WHAT NEEDS TO BE DONE:
In the rows below, swap "Screen dimensions" for "Screen size" wherever it appears, keep everything else unchanged, and write the rows out again.

Word and item position data:
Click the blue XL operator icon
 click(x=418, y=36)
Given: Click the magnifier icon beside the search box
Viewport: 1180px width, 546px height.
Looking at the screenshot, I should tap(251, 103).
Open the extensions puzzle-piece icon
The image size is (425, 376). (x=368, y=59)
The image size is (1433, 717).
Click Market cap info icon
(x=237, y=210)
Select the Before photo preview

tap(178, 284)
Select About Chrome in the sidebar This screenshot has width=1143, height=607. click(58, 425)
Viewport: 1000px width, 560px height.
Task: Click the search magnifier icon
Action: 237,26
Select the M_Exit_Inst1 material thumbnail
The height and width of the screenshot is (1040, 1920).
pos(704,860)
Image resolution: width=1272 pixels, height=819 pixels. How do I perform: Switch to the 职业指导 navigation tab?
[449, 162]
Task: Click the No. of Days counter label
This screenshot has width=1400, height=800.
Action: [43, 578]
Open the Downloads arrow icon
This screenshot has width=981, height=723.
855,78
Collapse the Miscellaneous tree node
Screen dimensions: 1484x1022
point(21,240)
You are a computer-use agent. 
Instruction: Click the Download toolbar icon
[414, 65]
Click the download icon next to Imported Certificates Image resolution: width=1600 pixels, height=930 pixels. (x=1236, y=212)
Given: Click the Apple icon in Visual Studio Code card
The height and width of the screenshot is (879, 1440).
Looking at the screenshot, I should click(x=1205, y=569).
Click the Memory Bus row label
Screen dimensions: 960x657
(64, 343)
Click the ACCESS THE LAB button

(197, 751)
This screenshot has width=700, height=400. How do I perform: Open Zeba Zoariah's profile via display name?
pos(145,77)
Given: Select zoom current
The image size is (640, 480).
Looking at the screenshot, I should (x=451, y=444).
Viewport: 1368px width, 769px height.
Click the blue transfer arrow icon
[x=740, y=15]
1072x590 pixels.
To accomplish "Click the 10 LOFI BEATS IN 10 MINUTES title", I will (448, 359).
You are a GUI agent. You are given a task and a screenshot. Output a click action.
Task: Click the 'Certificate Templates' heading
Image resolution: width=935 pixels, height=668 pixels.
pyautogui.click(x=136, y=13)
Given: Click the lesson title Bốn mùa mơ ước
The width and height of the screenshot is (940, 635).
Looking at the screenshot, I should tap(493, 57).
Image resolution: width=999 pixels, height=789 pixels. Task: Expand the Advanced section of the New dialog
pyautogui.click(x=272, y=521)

SOLUTION TO THIS TASK:
Click the blue XL operator icon
 click(x=418, y=36)
Given: Click the magnifier icon beside the search box
Viewport: 1180px width, 546px height.
Looking at the screenshot, I should tap(251, 103).
Open the extensions puzzle-piece icon
The image size is (425, 376). (x=368, y=59)
The image size is (1433, 717).
Click Market cap info icon
(x=237, y=210)
Select the Before photo preview

tap(178, 284)
Select About Chrome in the sidebar This screenshot has width=1143, height=607. click(58, 425)
Viewport: 1000px width, 560px height.
Task: Click the search magnifier icon
Action: 237,26
Select the M_Exit_Inst1 material thumbnail
The height and width of the screenshot is (1040, 1920).
pos(704,860)
Image resolution: width=1272 pixels, height=819 pixels. How do I perform: Switch to the 职业指导 navigation tab?
[449, 162]
Task: Click the No. of Days counter label
This screenshot has width=1400, height=800.
Action: [43, 578]
Open the Downloads arrow icon
This screenshot has width=981, height=723.
855,78
Collapse the Miscellaneous tree node
Screen size: 1484x1022
point(21,240)
You are a computer-use agent. 
Instruction: Click the Download toolbar icon
[414, 65]
Click the download icon next to Imported Certificates Image resolution: width=1600 pixels, height=930 pixels. (x=1236, y=212)
Given: Click the Apple icon in Visual Studio Code card
The height and width of the screenshot is (879, 1440).
Looking at the screenshot, I should click(x=1205, y=569).
Click the Memory Bus row label
Screen size: 960x657
(64, 343)
Click the ACCESS THE LAB button

(197, 751)
This screenshot has width=700, height=400. How do I perform: Open Zeba Zoariah's profile via display name?
pos(145,77)
Given: Select zoom current
The image size is (640, 480).
Looking at the screenshot, I should (x=451, y=444).
Viewport: 1368px width, 769px height.
Click the blue transfer arrow icon
[x=740, y=15]
1072x590 pixels.
To accomplish "Click the 10 LOFI BEATS IN 10 MINUTES title", I will (448, 359).
You are a GUI agent. You are given a task and a screenshot. Output a click action.
Task: Click the 'Certificate Templates' heading
Image resolution: width=935 pixels, height=668 pixels.
pyautogui.click(x=136, y=13)
Given: Click the lesson title Bốn mùa mơ ước
The width and height of the screenshot is (940, 635).
Looking at the screenshot, I should tap(493, 57).
Image resolution: width=999 pixels, height=789 pixels. Task: Expand the Advanced section of the New dialog
pyautogui.click(x=272, y=521)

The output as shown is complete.